Tag Archives: User

NHS Hackday and the oPortfol.io

This weekend I was at NHS Hackday. Doctors, other healthcare workers, students, patients, organisations and software developers came together in their free time to make stuff that could make the NHS better.

Thanks to @londonlime

Thanks to @londonlime

I was astounded by the last Hackday. I didn’t think my expectations could be surpassed. They were.

The projects were diverse, aiming to solve everyday problems at all levels of the NHS. You can see the list on the Google doc and they’ll be on the wiki soon. The highly deserved winner was OpenHeart. The team used the amazing open source electronic health record at Moorfields Hospital, Open Eyes, and adapted it for use in Cardiology. The end result was stunning. It will save hours of doctors’ time, will create patient records that are much more understandable for patients themselves and for GPs, and will improve communication and therefore the quality of care.

Another favourite was Dementia scrapbook, an app to allow family and friends to contribute to a virtual scrapbook of memories and reminders. It has an easy to use touch interface that can be used by carers or people with dementia themselves. Dementia is common and this takes a very patient-centred approach to solving problems many of us may face in the future. I hope to see it available soon on the app store.

Cellcountr, initially hacked at the Liverpool hackday, was built on with additional features such as data visualisation and a customisable keyboard. It will be launched in the next month at a Pathology conference, and will then make a real difference to doctors, and their ability to accurately diagnosis patients with haematological conditions.

So what did we do? We created oPortfolio, an open API which allows trainee doctors to record learning events online, offline and on the go. It includes a webapp, a mobile-friendly site, an iPhone app, and an android app that all synch data. From nothing to all this in 36 hours! The team were incredible: full of talent, patience, and creativity.

Oportfolio

What does it do?

It solves an immediate need to log learning events on the go (see examples below). It lays the foundation for a more complex system to log assessments and meetings. With (quite a bit) more work it could be a simple open portfolio that doctors who are not currently in a training programme (eg LATs, people doing fellow jobs in between F2 and speciality training) could use to track their professional development. The funding model would have to be clarified as development and hosting is not free! It could also be an arena to experiment with and showcase new ways of organising a professional portfolio that could usefully feed into the debate on what and who a portfolio is for. It could highlight how different systems talking to each other and 3rd party apps and plug-ins have the potential to improve a core product. Another fabulous creation was Quicklog, an app to log personal development in performing procedures on the go. They built in data visualisation to encourage reflection and chart progress. It would be fantastic if the data from Quicklog could be integrated into a portfolio system. Anyone who is interested (and understands it!)  should look at the code on github for oPortfolio and Quicklog!
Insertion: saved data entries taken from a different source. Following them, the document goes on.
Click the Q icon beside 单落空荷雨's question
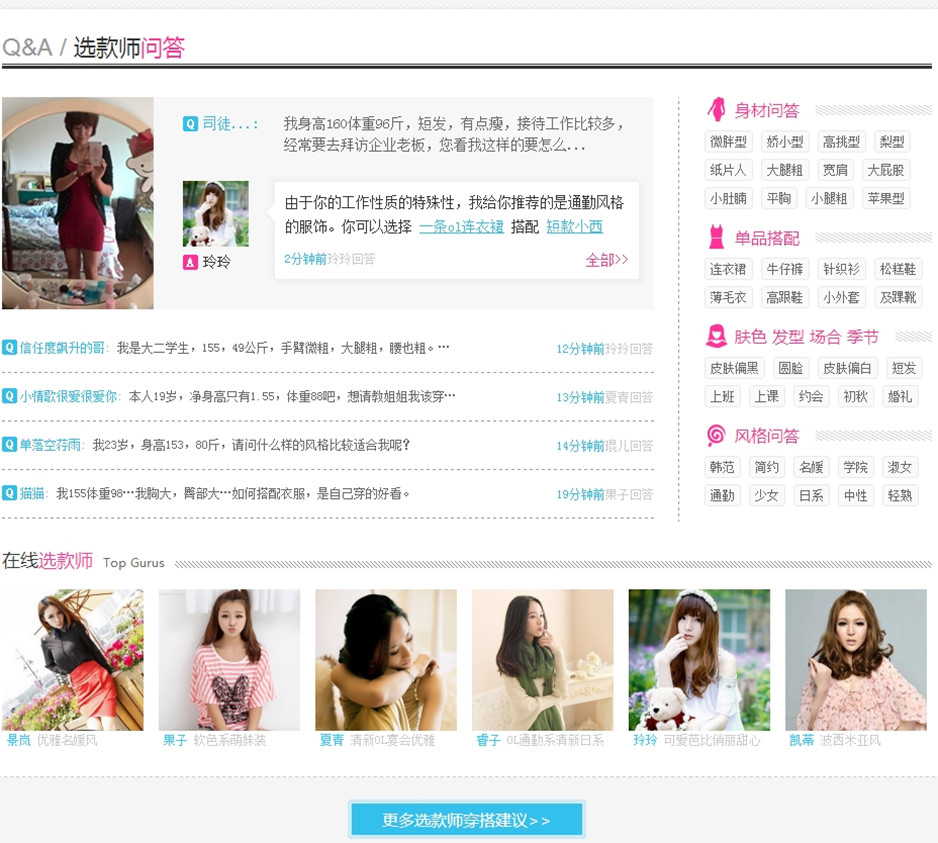 point(8,444)
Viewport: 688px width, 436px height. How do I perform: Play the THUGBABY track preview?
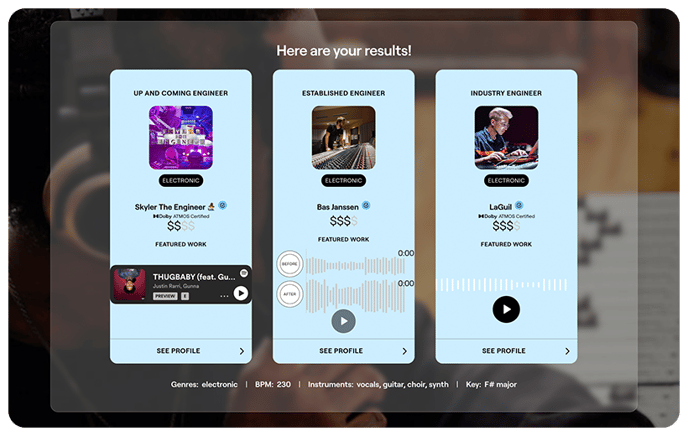(240, 293)
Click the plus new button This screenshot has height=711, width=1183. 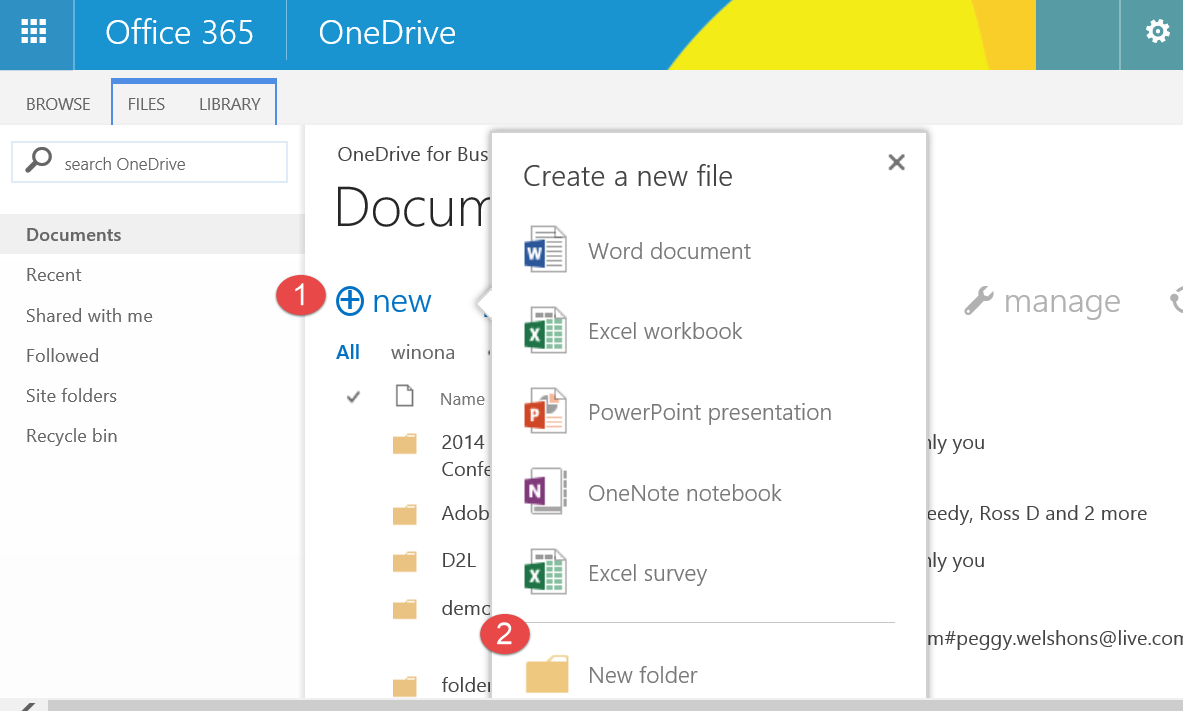tap(384, 301)
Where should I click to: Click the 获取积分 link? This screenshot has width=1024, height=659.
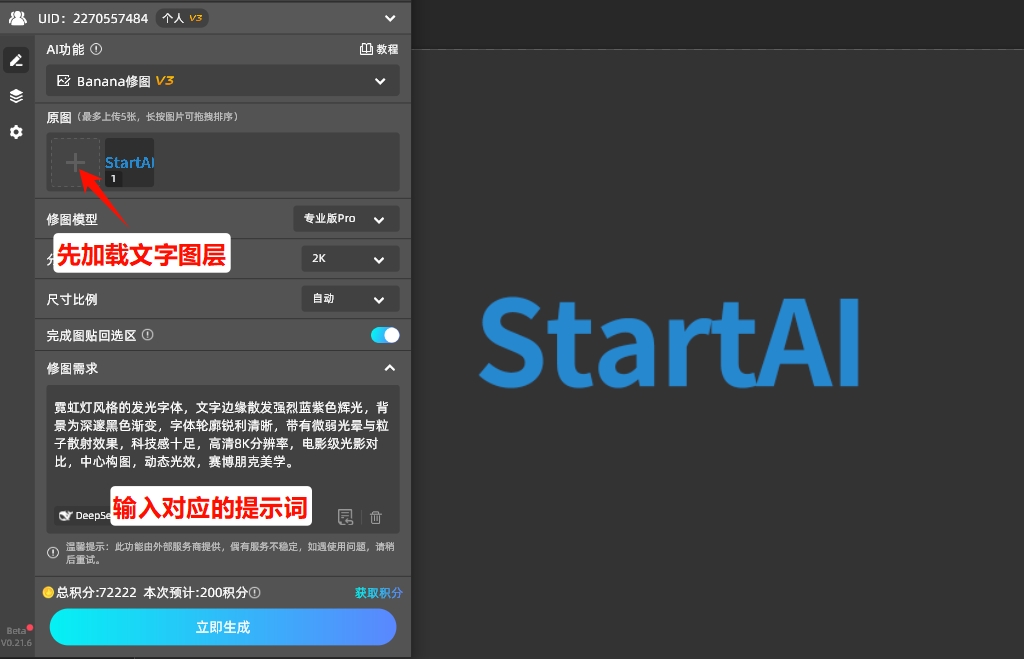378,592
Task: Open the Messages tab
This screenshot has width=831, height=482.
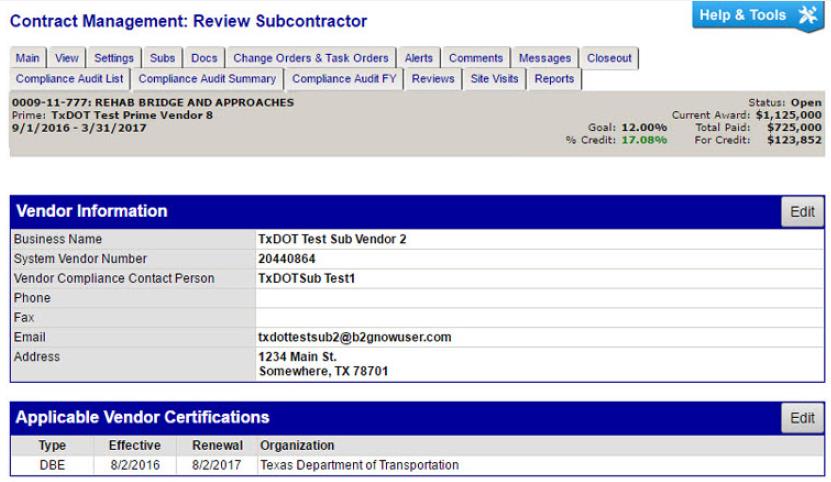Action: pos(544,59)
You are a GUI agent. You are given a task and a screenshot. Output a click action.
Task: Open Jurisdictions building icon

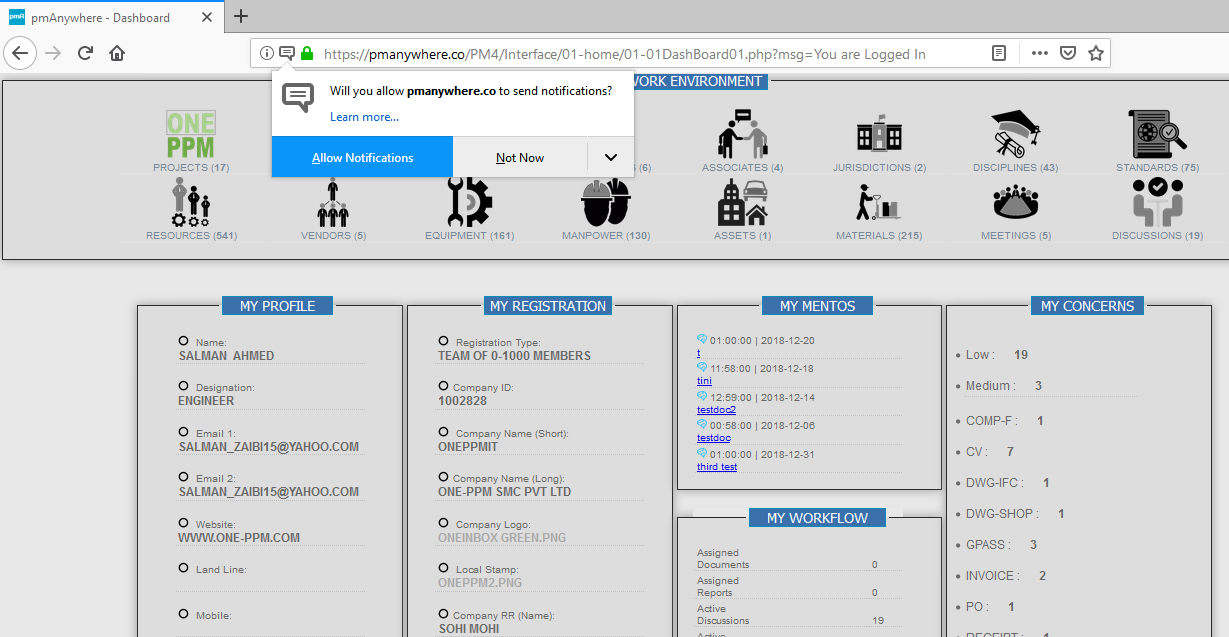coord(879,135)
Screen Shot 2013-01-28 at 11.55.34

What does it not do?

It is not a replacement for the current ePortfolio system(s). The NES ePortfolio and others (eg surgical portfolio) are complex structures build up over years, with thousands and thousands of pounds of investment. Many have questioned whether they are value for money and I can’t answer that but good software does cost. Existing systems have  layers of access rights and methods of data extraction since these were priorities for the bodies who paid for them. They have cloud hosting and data security. People have spent years making them do what they do and it would be crazy to think they could be replicated in a weekend. They have their problems and must be improved but they are here to stay until a better alternative exists.

The focus of building a model Oportfolio was the user experience. If it was developed further it could fulfil a need for trainees who are not in a current training programme, who currently use various cobbled together documents on Evernote, phone notes apps, word documents and paper to record their learning and showcase their achievements when applying for jobs. With regular end-user input it could be beautiful, and a joy to use!
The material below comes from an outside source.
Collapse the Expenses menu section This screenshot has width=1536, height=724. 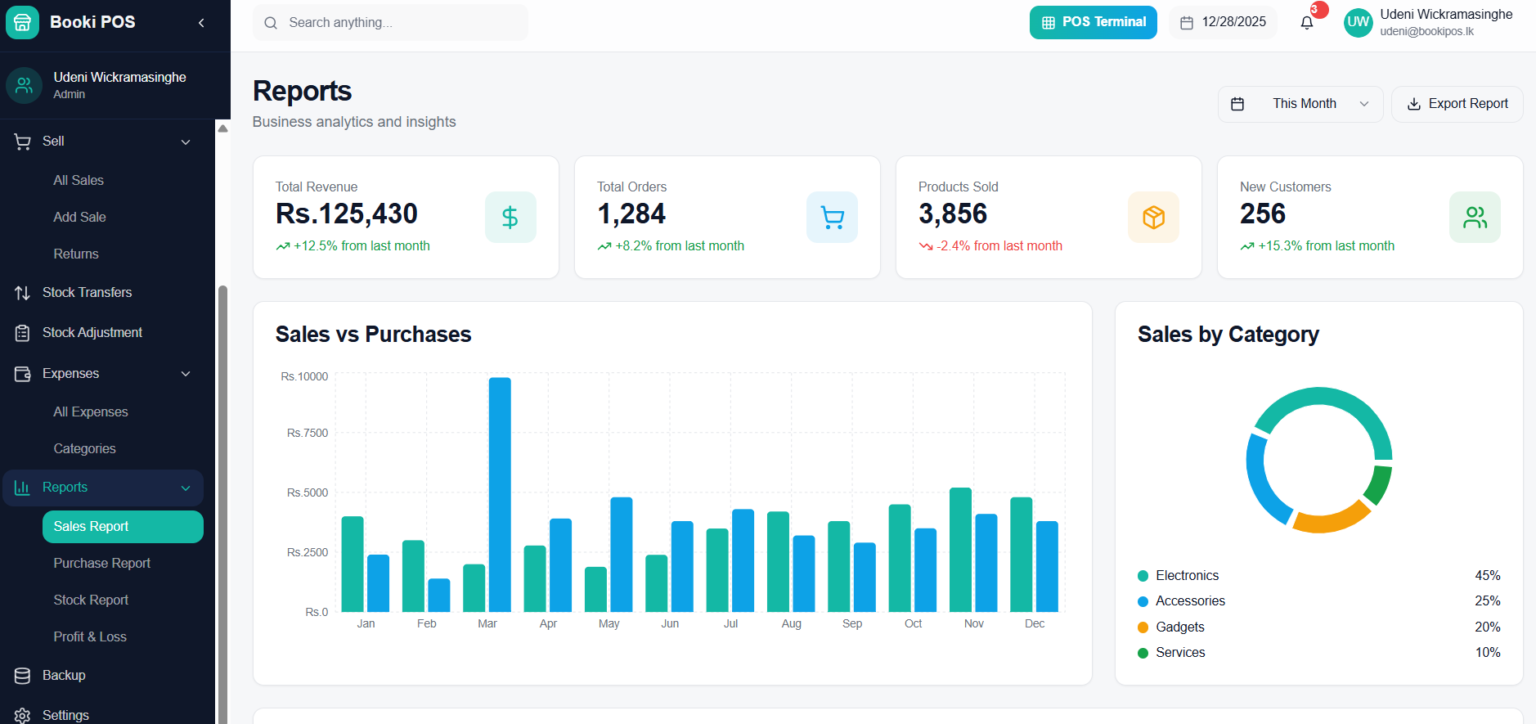coord(185,374)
I am sure that our exploits this weekend will appear highly challenging and controversial to some. But I am not controversial. I have always highlighted the frustrations felt by trainees (which are well known) but advocated for engagement with all interested parties: individual trainees, trainers/educational supervisors, LETBs, Trusts, Royal Colleges, current ePortfolio provider NES, the GMC and HEE. We need to get our heads together and think about what the future of training will look like, what tools are needed to enhance learning, and how they will be funded.
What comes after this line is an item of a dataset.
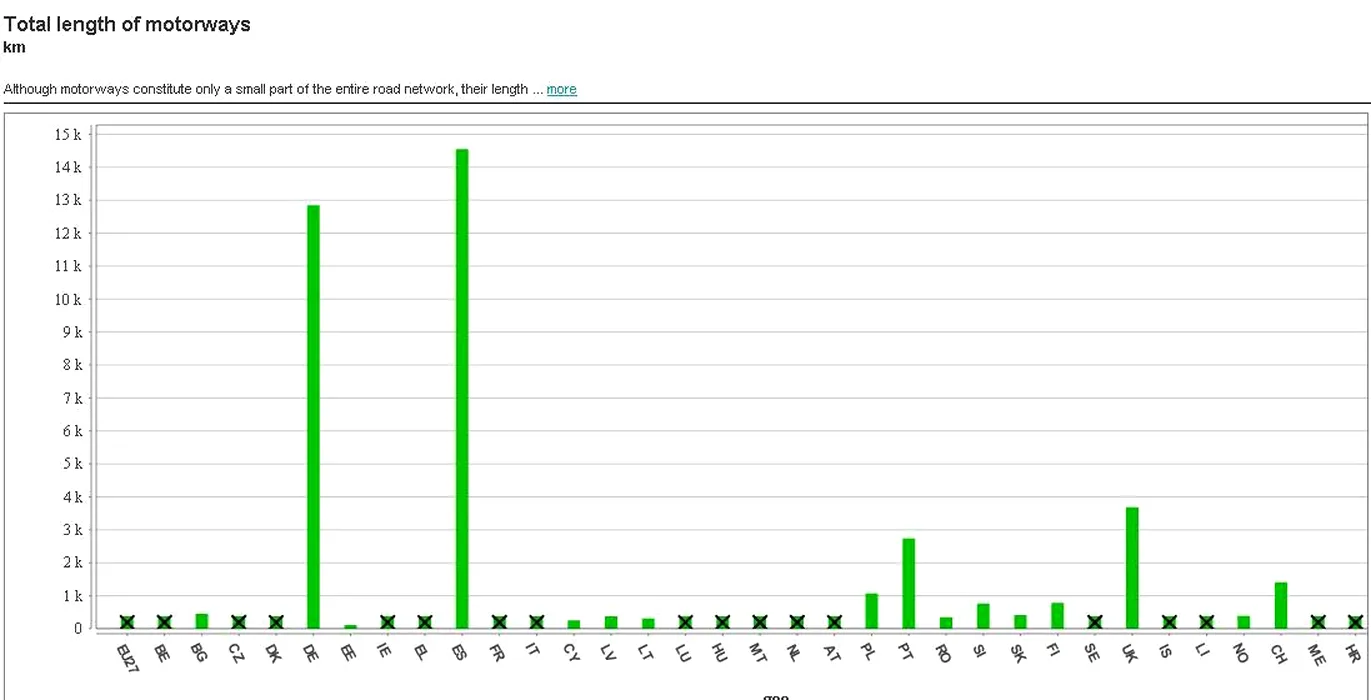This screenshot has height=700, width=1371.
Task: Select the green bar for DE
Action: point(313,417)
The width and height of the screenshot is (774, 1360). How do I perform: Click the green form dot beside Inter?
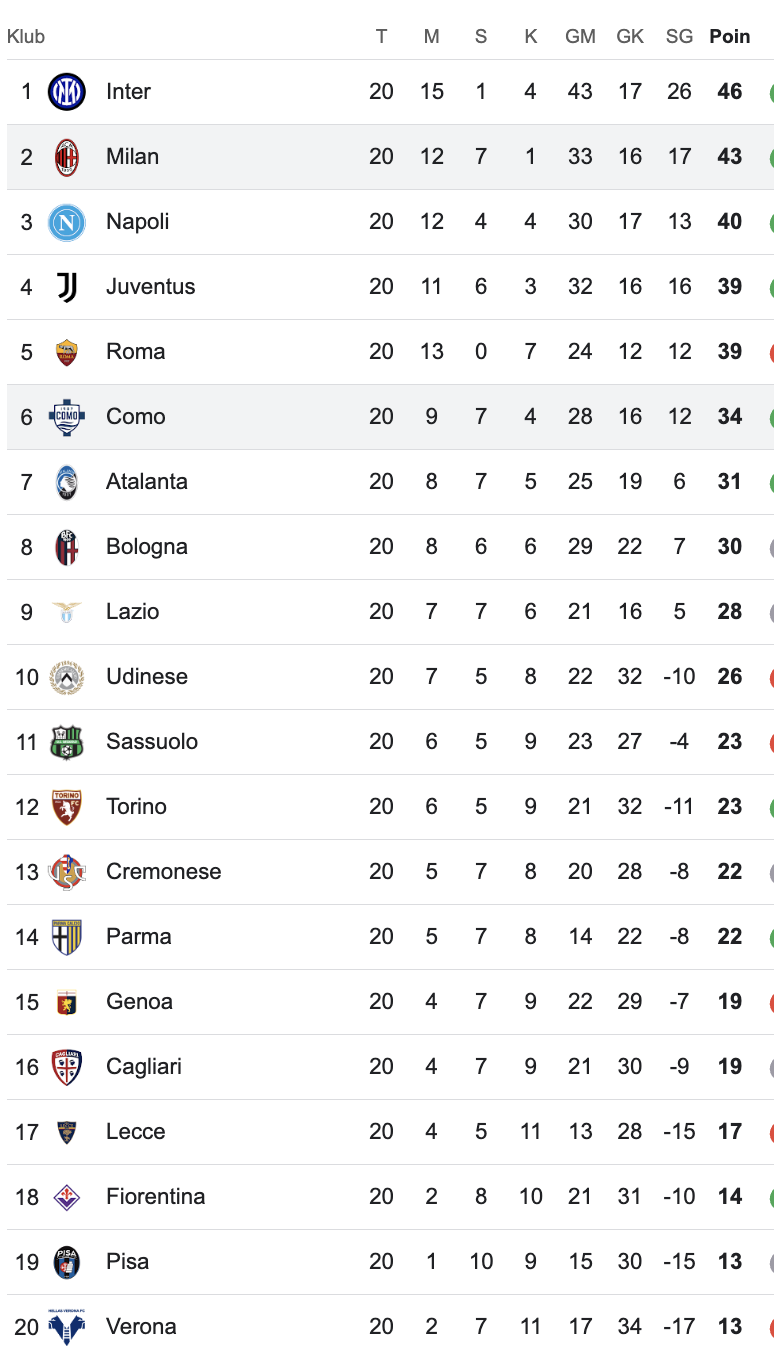[x=771, y=93]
The NHS can’t keep putting up with unintuitive, inflexible IT that doesn’t match the realities of practice. As demonstrated at NHS Hackday; intelligence, enthusiasm, creativity, a few humous sandwiches and some coffee can create magic. But that magic needs support and investment to make it sustainable. Muir Gray says change in the NHS will come from the bottom up. He is one of a few inspirational people at the top supporting projects in which frontline staff make a difference. We could do with a few more like him….

The perfect ePortfolio

Thanks to @londonlime

Thanks to @londonlime

This weekend I am at NHS Hackday in Oxford. I have written about hackdays before. I am a huge enthusiast. It is amazing to see doctors, other healthcare workers, patients, organisations and software developers coming together in their free time to make stuff that could make the NHS better. A hackday IS agile software development, speeded up, with people motivated not by profit but by intellectual curiosity and a desire to make the world a little bit better.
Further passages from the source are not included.